[Document excerpt]

※ ※ ※

Member of the Scottish Parliament for Moray
- In office 6 May 1999 – 21 March 2006
- Preceded by: New Parliament
- Succeeded by: Richard Lochhead

Member of Parliament for Moray
- In office 11 June 1987 – 14 May 2001
- Preceded by: Alexander Pollock
- Succeeded by: Angus Robertson

Member of Parliament for East Dunbartonshire
- In office 10 October 1974 – 7 April 1979
- Preceded by: Barry Henderson
- Succeeded by: Norman Hogg

Personal details
- Born: Margaret Anne McAdam 1 September 1945 Lanark, Scotland
- Died: 21 March 2006 (aged 60) Lossiemouth, Moray, Scotland
- Party: Scottish National Party
- Spouses: ; Donald Bain ​ ​(m. 1968; div. 1980)​ ; Fergus Ewing ​(m. 1983)​
- Education: University of Glasgow University of Strathclyde
- Profession: Teacher, Journalist

= Margaret Ewing =

Scottish teacher, journalist and politician (1945–2006)

Margaret Anne Ewing (née McAdam, formerly Bain; 1 September 1945 – 21 March 2006) was a Scottish politician and journalist. She served as a Scottish National Party (SNP) Member of Parliament for East Dunbartonshire from 1974 to 1979 and Moray from 1987 to 2001, and was the Member of the Scottish Parliament (MSP) for Moray from 1999 until 2006.

Ewing was Deputy Leader of the Scottish National Party from 1984 to 1987 and leader of the SNP parliamentary group in the House of Commons from 1987 to 1999. She was a candidate for the SNP leadership in 1990.

==Early life and career==
Ewing was born Margaret Anne McAdam in Lanark, the daughter of John McAdam, a farm labourer. She was educated at Biggar High School. At the age of twelve she was diagnosed with tuberculosis with a thirteen-month stay in hospital on account of this. She went on to study at the University of Glasgow, graduating with an MA degree in English language and literature.

She was an English teacher at St Modan's High School in Stirling from 1970 to 1973, before serving as principal teacher of remedial education from 1973 to 1974.

※ ※ ※

[Input data]
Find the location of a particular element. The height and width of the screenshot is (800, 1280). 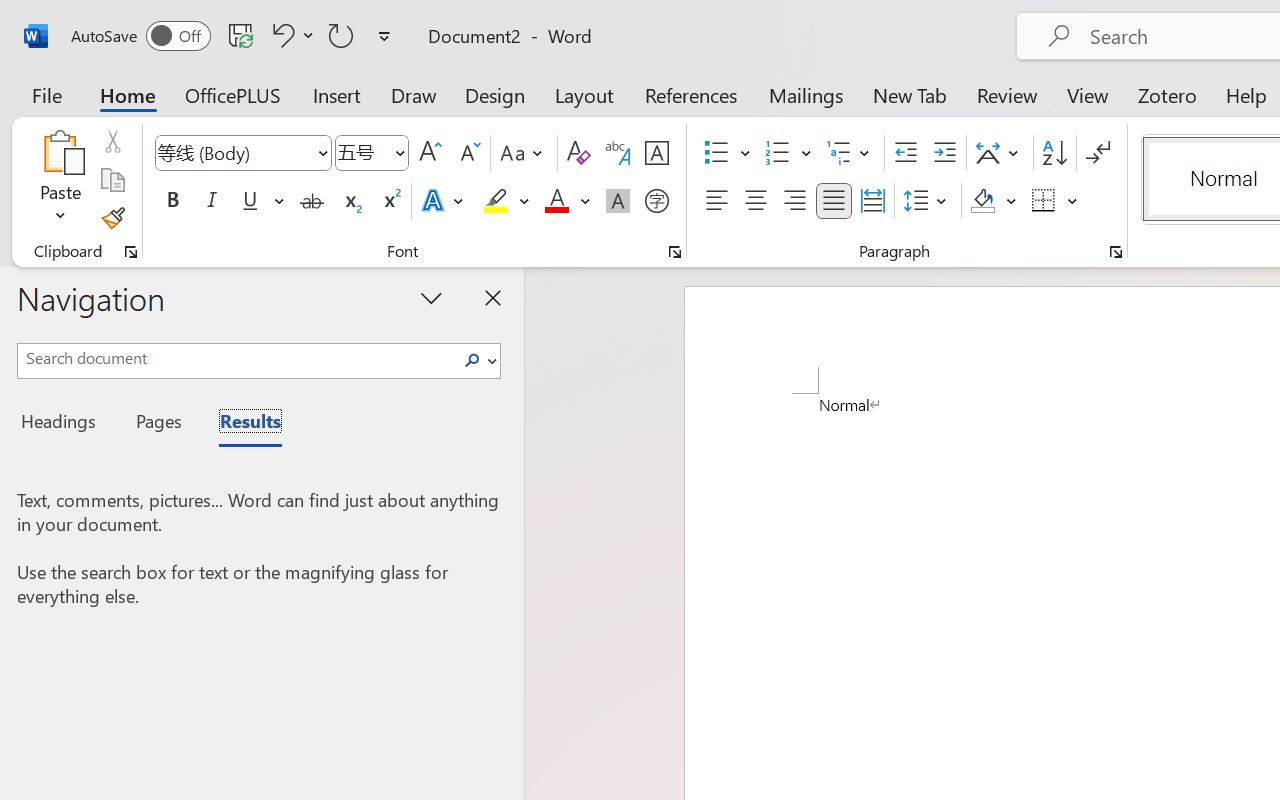

'Shrink Font' is located at coordinates (467, 153).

※ ※ ※

[What you will do]
**1)** Name everyone the Margaret Ewing biography lists as having succeeded her in an office.
**2)** Carry on the Margaret Ewing biography from where it stops.

[Answers for the exercise]
**1)** Richard Lochhead, Angus Robertson, Norman Hogg

**2)**
==Political career==
Ewing joined the Scottish National Party as a student in 1966 and was president of the student group at the university. She was elected as Member of Parliament (MP) for East Dunbartonshire at the October 1974 election, by just 22 votes, when she was known as Margaret Bain; she had failed to win the seat at the previous election in February. In 1976 during a devolution debate she told the House of Commons that she identified as a Scot, a European and "a citizen of the world", but did not "feel British" and had "never identified... as British". At one point she burst into tears in the House of Commons when a devolution proposal was defeated. With the downturn in SNP electoral fortunes at the 1979 Election she lost her seat in the House of Commons. After working for a period as an administrator in social services in Glasgow, she unsuccessfully contested the Strathkelvin and Bearsden constituency at the 1983 Election.

Ewing then worked as a freelance journalist. Now known as Margaret Ewing, she was selected by the SNP as their candidate for Moray at the 1987 election. She was re-elected to Westminster and again in 1992 and 1997, holding this seat until standing down at the 2001 general election to concentrate on Holyrood. She stood for the leadership of the SNP in 1990 but lost out to Alex Salmond despite the backing of many prominent SNP members (such as Jim Sillars). Ewing had become leader of the SNP's parliamentary group after the 1987 election. The leadership vacancy was caused by the fact that the SNP Chairman Gordon Wilson had lost his seat at Dundee East and previous group leader Donald Stewart had retired from parliament. While the three SNP MPs elected in 1987 had not been members of the previous parliament, both Ewing and Andrew Welsh had served in parliament in the past. A post-election meeting held at Perth between Ewing, Welsh, Salmond (newly elected as MP for Banff and Buchan) and Wilson led to Ewing's appointment with Welsh becoming the group's chief whip.

In 1999, at the first Scottish Parliament election she was returned to represent Moray. She was returned again in 2003.

In August 2005, Ewing had announced that she was not seeking re-election at the 2007 Scottish Parliament elections. The SNP comfortably retained her vacant seat at the by-election which took place on 27 April 2006.

==Death==
Ewing died from breast cancer, aged 60, on 21 March 2006.

==Family==
She was married twice: firstly to Donald Bain, a SNP research officer in 1968 (divorced 1980), and secondly to Fergus Ewing in 1983, who is the son of Winnie Ewing and who also became a Member of the Scottish Parliament. Her sister-in-law Annabelle Ewing is also an SNP politician.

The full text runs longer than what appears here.